The application of physical theory to celestial systems such as stars, planets, galaxies, supernovae, and black holes. Astrophysics proper is concerned with explaining phenomena more so than making observations, the latter falling under the purview of astronomy.
Astrophysics is the application of physical theories to celestial systems, in order both to make predictions about the systems and to test the theories themselves. Such systems include but are not limited to
- Our own Solar System, as well as systems of planets around other stars;
- Stars themselves, including the nuclear fusion and energy transport necessary to describe;
- Extreme, compact objects such as white dwarfs and neutron stars and the very energetic explosions (e.g. supernovae) that may accompany their deaths or births;
- Black holes, which are described well by general relativity;
- Collections of many bodies interacting via gravity, such as the Asteroid Belt, globular clusters, or entire galaxies;
- The matter and radiation thinly spread between stars and galaxies;
- Cosmological structures and remnants of the early universe (such as the CMB); as well as
- The less well understood substances (or collective effects identified for convenience as substances) of dark matter and dark energy, especially insofar as they interact with other, more readily observable objects.

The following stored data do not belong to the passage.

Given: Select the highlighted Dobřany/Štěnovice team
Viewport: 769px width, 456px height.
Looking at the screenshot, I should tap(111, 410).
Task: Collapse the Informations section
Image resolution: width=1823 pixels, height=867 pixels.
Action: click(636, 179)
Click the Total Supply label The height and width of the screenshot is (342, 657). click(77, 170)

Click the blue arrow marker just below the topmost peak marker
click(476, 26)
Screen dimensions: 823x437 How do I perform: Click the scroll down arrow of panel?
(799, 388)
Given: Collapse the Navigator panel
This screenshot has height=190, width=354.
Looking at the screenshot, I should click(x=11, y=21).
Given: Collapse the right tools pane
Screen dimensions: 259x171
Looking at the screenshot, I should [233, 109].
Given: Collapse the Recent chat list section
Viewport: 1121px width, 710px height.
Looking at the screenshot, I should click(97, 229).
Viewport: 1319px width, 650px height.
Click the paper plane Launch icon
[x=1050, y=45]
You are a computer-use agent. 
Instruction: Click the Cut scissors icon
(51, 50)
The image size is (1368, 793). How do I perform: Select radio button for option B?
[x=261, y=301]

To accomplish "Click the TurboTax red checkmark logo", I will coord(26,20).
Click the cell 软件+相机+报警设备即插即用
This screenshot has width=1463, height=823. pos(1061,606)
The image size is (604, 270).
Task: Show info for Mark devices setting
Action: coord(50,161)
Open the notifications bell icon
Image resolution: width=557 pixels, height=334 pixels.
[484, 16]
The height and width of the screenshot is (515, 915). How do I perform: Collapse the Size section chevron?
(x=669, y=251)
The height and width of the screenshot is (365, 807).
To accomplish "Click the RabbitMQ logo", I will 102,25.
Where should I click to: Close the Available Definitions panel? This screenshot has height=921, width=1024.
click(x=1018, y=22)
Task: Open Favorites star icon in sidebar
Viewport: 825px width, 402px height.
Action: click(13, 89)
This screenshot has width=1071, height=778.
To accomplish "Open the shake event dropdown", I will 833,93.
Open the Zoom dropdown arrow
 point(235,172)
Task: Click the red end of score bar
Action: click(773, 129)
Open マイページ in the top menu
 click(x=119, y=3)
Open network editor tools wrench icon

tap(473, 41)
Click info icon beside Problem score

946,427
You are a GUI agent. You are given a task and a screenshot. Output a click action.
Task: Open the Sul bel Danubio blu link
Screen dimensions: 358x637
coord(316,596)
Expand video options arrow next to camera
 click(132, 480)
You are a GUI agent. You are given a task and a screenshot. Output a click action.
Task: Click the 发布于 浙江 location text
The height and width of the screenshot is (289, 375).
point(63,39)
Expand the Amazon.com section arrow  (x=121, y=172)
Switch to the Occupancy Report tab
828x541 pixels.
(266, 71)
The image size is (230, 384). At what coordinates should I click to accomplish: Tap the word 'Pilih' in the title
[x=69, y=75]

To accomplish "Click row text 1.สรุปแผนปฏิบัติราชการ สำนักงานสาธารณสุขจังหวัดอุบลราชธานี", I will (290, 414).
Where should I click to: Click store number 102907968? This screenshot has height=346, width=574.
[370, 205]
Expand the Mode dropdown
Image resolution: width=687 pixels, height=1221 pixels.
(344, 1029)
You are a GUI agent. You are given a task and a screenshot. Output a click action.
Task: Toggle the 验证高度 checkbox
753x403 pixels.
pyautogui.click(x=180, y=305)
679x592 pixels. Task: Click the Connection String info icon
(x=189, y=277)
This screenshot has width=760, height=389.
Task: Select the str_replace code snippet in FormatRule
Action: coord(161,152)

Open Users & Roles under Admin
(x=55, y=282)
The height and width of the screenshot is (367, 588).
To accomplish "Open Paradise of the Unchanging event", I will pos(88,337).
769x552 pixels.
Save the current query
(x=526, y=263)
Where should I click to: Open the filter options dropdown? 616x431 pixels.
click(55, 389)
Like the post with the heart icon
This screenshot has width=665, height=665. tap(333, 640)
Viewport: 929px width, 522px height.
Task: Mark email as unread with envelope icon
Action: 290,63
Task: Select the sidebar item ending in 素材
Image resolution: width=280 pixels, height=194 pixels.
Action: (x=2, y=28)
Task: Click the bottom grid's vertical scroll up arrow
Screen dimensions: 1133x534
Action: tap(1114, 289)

Often astrophysics pushes theories developed with terrestrial laboratory data into regimes that are difficult if not impossible to create on Earth, providing a way of testing how far such theories can be extended. Conversely, it uses principles learned in more familiar settings to describe and predict how exotic systems will interact and evolve, providing the only window into the behavior of phenomena located too far away to influence in controlled experiments.
Because of the physical vastness of the observable universe, together with the compositional diversity of its contents, astrophysics draws on and spurs development in many other fields of physics, from newtonian-mechanics to general-relativity, from electromagnetism to quantum-mechanics and nuclear-physics, from statistical-mechanics to magnetohydrodynamics.
In contrast to the more observationally-oriented field of astronomy, astrophysics is concerned more with applying and testing theories. It is less about what the contents of the universe are and more about explaining the phenomena we do observe, providing physical mechanisms for how celestial systems work as we observe. When such investigation involves the "big questions" regarding the properties, origin, and development of the universe as a whole, the pursuit becomes known as cosmology.
At its core, astrophysics contains the ideal that the same physics seen on Earth applies to the rest of the universe, and so it is the link that extends our understanding of nature to the most distant and exotic of phenomena.